In the case $$Y = \emptyset$$, we can conclude $$Y$$is finite and $$\#(Y) = 0$$. Let $$a$$ an arbitrary object and we assume $$a \in Y^{X}$$, then we have $$a : X \to Y$$, and considering $$x \in X$$, we have $$a(x) \in Y$$, which is false.
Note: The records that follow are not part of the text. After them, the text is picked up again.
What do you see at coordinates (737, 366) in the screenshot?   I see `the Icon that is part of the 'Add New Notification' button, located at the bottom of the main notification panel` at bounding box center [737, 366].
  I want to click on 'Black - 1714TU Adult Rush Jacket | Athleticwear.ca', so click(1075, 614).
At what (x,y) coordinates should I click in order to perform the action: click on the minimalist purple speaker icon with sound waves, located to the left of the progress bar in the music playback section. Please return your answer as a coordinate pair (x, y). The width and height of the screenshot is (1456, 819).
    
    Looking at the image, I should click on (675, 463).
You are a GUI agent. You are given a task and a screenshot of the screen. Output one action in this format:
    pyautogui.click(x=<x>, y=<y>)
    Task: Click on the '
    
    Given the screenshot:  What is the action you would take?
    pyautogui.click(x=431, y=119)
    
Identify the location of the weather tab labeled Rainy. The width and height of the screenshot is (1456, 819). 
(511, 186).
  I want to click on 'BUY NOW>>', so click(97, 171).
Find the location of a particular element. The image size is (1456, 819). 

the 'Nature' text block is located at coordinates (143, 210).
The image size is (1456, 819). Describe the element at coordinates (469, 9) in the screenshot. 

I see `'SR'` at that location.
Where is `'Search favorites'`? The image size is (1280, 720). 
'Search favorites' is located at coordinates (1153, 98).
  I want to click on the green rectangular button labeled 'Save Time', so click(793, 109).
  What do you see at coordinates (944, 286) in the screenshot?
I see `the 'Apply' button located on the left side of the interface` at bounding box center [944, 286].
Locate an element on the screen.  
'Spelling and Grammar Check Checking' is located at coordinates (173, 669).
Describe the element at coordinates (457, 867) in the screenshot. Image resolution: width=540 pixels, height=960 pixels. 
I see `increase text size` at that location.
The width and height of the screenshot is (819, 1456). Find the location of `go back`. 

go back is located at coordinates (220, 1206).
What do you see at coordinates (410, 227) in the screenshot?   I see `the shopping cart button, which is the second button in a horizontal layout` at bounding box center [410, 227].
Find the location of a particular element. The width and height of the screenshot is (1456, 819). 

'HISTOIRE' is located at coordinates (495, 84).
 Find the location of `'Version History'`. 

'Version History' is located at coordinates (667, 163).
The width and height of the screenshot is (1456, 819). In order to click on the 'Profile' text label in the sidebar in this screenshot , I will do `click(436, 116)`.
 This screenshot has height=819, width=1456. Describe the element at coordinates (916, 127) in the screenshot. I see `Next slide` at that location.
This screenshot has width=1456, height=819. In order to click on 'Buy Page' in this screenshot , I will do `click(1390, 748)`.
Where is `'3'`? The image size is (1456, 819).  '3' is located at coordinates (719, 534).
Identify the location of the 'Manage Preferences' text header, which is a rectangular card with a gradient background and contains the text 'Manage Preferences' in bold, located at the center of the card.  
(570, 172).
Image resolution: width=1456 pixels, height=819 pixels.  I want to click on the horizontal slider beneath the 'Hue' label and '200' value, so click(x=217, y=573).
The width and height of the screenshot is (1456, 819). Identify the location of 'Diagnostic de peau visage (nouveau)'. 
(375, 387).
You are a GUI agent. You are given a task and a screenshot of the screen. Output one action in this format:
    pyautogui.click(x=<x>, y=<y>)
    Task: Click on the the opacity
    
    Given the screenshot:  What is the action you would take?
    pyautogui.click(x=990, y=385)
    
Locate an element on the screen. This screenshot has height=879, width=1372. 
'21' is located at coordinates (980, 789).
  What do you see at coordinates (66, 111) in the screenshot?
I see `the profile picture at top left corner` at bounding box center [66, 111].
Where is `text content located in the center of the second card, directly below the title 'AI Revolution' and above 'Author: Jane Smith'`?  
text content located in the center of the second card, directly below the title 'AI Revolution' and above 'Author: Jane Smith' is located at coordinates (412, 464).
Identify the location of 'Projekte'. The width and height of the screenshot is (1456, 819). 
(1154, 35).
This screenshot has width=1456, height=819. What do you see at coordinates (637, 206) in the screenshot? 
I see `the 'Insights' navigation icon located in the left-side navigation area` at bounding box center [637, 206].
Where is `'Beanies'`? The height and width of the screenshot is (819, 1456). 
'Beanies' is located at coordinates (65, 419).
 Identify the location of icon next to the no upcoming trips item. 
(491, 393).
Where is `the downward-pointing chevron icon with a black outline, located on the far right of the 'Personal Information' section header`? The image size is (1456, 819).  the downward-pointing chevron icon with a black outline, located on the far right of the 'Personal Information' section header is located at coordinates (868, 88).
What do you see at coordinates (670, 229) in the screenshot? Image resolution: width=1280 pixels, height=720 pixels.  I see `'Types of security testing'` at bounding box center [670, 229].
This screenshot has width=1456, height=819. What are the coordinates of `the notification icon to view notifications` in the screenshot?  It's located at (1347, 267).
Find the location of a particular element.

Therefore $$a \notin Y^{X}$$ and we can conclude $$Y^{X} = \emptyset$$. Then we have $$Y^{X}$$ is finite and $$\#(Y^{X}) = 0$$. Furthermore, considering $$k{+\!+} \neq 0$$, we have $$0^{k{+\!+}} = 0$$, and hence $$\#(Y^{X})=0^{k{+\!+}}$$, so $$\#(Y^{X}) = (\#(Y))^{k{+\!+}}$$.

In the case where $$Y \neq \emptyset$$, consider the function $$g : Y \to Y^{\{x\}}$$, where $$g(y) : \{x\} \to Y$$, where $$(g(y))(a) := y$$. We can prove $$g$$ is a bijection, and hence, $$Y$$ have the same cardinality as $$Y^{\{x\}}$$.

We know $$Y$$ have not cardinality $$0$$, and considering that it is finite, we have $$Y$$ have cardinality $$p$$, where $$p \in \mathbb{N}$$. So $$\#(Y) = p$$, where $$p \neq 0$$. Furthermore, $$Y$$ have the same cardinality as $$\{ i \in \mathbb{N} : 1 \leq i \leq p \}$$, and in consequence $$Y^{\{x\}}$$ have the same cardinality as $$\{ i \in \mathbb{N} : 1 \leq i \leq p \}$$. We can conclude $$Y^{\{x\}}$$ is finite and $$\#(Y) = \#(Y^{\{x\}})$$.

Considering $$Y^{(X - \{x\})}$$ and $$Y^{\{x\}}$$ are finite sets, we have $$Y^{(X - \{x\})} \times Y^{\{x\}}$$ is finite, and $$\#(Y^{(X - \{x\})} \times Y^{\{x\}}) = \#(Y^{(X - \{x\})}) \times \#(Y^{\{x\}}) = (\#(Y))^{k} \times \#(Y) = (\#(Y))^{k{+\!+}}$$. Because $$Y^{(X - \{x\})} \times Y^{\{x\}}$$ have the same cardinality as $$Y^{(X - \{x\}) \cup \{x\}}$$, we can conclude $$Y^{(X - \{x\}) \cup \{x\}}$$ is finite and $$\#(Y^{(X - \{x\}) \cup \{x\}}) = (\#(Y))^{k{+\!+}}$$.

We know $$(X - \{x\}) \cup \{x\} = X$$, and hence $$Y^{(X - \{x\}) \cup \{x\}} = Y^{X}$$. Therefore $$Y^{X}$$ is finite and $$\#(Y^{X}) = (\#(Y))^{k{+\!+}}$$. This completes the induction.